Chicago and the art of the western frontier.

AuthorBarter, Judith A.
PositionMuseums Today

FROM ITS BEGINNINGS, the growth, history, and psyche of the young American nation were unequivocally shaped by the existence of the West, a frontier to push forward in search of land and fortune. As the nation expanded, the frontier moved farther westward in an unchecked progression, suggesting the seemingly endless economic and social possibilities of the U.S. In addition, it assumed symbolic significance as an escape from the institutions, traditions, and cultural hegemony of the established East, the frontier became a place where the free-spirited could go for adventure and personal freedom. Ultimately, it seemed that the core American values--individualism, self-reliance, and a dedication to the democratic spirit--were forged in the crucible of the West.

In 1893, however, during the World's Columbian Exposition in Chicago, Frederick Jackson Turner, professor of history at the University of Wisconsin, presented a paper in the Hall of Congresses (today, The Art Institute of Chicago) entitled "The Significance of the Frontier in American History." Turner's influential thesis was undoubtedly informed by the statistics from the 1890 U.S. Census Bureau, which declared the frontier--defined as land with fewer than two inhabitants per square mile--to be closed. By this definition, there was no longer a western frontier of unsettled land. Expressed here in demographic terms, this closure had conceptual implications as well--there no longer was an unknown terrain of possibility and promise.

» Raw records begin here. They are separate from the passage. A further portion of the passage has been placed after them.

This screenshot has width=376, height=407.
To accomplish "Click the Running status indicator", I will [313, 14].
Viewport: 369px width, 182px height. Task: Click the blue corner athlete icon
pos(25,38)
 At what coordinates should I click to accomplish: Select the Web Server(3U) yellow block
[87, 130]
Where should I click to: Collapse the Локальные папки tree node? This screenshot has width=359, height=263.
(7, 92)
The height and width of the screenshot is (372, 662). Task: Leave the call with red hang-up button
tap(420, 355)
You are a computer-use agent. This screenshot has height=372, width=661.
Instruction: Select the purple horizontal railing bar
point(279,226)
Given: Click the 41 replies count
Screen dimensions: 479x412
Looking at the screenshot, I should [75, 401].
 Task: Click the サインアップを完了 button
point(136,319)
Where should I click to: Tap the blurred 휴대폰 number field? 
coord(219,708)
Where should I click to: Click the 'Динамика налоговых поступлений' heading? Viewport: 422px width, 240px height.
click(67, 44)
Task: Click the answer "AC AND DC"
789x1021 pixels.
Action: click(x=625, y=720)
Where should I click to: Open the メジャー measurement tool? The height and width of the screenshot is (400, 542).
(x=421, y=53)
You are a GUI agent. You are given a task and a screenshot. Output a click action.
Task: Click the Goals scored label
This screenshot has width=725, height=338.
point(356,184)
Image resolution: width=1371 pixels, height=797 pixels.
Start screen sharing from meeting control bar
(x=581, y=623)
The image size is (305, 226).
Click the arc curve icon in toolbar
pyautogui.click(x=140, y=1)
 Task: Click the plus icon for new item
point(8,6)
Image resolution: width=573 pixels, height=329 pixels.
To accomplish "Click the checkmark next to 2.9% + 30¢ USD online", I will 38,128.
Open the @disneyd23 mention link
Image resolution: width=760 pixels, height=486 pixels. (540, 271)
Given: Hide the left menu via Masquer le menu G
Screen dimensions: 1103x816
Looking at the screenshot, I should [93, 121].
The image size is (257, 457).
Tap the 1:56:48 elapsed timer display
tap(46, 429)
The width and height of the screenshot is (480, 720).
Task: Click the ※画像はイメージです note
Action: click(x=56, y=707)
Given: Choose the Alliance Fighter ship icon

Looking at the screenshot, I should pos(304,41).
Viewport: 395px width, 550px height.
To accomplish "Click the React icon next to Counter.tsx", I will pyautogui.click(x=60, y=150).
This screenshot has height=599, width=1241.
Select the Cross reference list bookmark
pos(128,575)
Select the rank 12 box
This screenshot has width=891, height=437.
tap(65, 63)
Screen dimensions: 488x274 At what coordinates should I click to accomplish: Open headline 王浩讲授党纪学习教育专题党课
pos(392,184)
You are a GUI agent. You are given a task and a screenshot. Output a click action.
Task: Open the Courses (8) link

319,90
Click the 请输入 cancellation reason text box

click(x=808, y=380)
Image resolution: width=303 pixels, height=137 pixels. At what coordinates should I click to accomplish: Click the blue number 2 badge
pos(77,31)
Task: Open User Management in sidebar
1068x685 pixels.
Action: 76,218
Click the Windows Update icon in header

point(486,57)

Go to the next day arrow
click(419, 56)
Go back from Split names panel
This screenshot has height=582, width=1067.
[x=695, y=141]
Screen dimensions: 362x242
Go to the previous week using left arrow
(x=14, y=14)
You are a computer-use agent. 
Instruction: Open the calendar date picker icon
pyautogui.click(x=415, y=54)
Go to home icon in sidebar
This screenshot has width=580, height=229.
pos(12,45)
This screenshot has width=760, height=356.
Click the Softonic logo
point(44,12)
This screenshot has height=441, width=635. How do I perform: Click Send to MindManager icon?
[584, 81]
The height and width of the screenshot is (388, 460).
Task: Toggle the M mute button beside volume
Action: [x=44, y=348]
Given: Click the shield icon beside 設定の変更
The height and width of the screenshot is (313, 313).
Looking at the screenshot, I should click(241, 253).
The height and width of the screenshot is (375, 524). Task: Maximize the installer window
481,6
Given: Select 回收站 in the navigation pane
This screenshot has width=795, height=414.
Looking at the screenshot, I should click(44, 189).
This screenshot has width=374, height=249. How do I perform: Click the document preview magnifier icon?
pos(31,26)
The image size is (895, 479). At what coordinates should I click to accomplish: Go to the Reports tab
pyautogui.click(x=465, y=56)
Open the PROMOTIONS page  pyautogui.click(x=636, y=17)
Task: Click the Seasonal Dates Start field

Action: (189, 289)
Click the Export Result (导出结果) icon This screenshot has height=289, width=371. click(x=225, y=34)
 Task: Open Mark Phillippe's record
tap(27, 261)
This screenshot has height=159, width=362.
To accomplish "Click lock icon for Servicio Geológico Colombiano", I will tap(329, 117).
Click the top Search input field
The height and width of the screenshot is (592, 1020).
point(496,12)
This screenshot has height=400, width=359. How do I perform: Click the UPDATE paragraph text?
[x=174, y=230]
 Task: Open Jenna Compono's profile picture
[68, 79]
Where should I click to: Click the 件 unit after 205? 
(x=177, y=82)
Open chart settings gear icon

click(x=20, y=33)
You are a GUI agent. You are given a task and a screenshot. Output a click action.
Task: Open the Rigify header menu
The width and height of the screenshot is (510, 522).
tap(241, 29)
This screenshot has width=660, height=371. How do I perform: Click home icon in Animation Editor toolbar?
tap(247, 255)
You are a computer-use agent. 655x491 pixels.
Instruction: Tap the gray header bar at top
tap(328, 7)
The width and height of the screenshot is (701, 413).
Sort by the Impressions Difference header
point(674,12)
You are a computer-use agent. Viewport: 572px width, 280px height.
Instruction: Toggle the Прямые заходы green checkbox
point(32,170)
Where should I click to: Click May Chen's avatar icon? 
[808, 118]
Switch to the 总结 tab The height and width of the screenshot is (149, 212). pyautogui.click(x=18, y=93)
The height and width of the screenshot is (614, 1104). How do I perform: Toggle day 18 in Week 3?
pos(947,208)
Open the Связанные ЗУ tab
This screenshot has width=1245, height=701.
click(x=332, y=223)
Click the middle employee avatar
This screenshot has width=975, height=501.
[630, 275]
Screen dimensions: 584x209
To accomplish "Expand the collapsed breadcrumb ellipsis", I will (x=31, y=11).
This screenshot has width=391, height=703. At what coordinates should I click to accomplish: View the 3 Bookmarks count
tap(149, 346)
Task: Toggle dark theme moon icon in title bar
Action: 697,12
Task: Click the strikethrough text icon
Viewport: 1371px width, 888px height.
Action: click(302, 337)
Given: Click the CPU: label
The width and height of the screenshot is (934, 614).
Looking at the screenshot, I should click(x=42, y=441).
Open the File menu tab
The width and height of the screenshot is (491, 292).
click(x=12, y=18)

The 1890 census figures pointed to another crucial demographic change--a radical decline in the Native American population, from 340,000 in 1860 to less than 250,000 three decades later Along with wories about the loss of the frontier and the dilution of the American character, there arose a fear that Indians risked extinction. Turner's paper piqued interest in these vanishing aspects of the nation's culture, promoting a rush to preserve the past, while reframing it in modern terms.

Following the World's Columbian Exposition, a "new" frontier emerged in art and literature, driven by Chicago's strong ties to the West. This new frontier became defined through expressive reinterpretations of western life, landscape, and history. Even as the actual experience of the frontier receded, artists, ethnographers, writers, patrons, and institutions explored, documented, and preserved different Wests--of archaeological fact and ethnographic record; of myth and...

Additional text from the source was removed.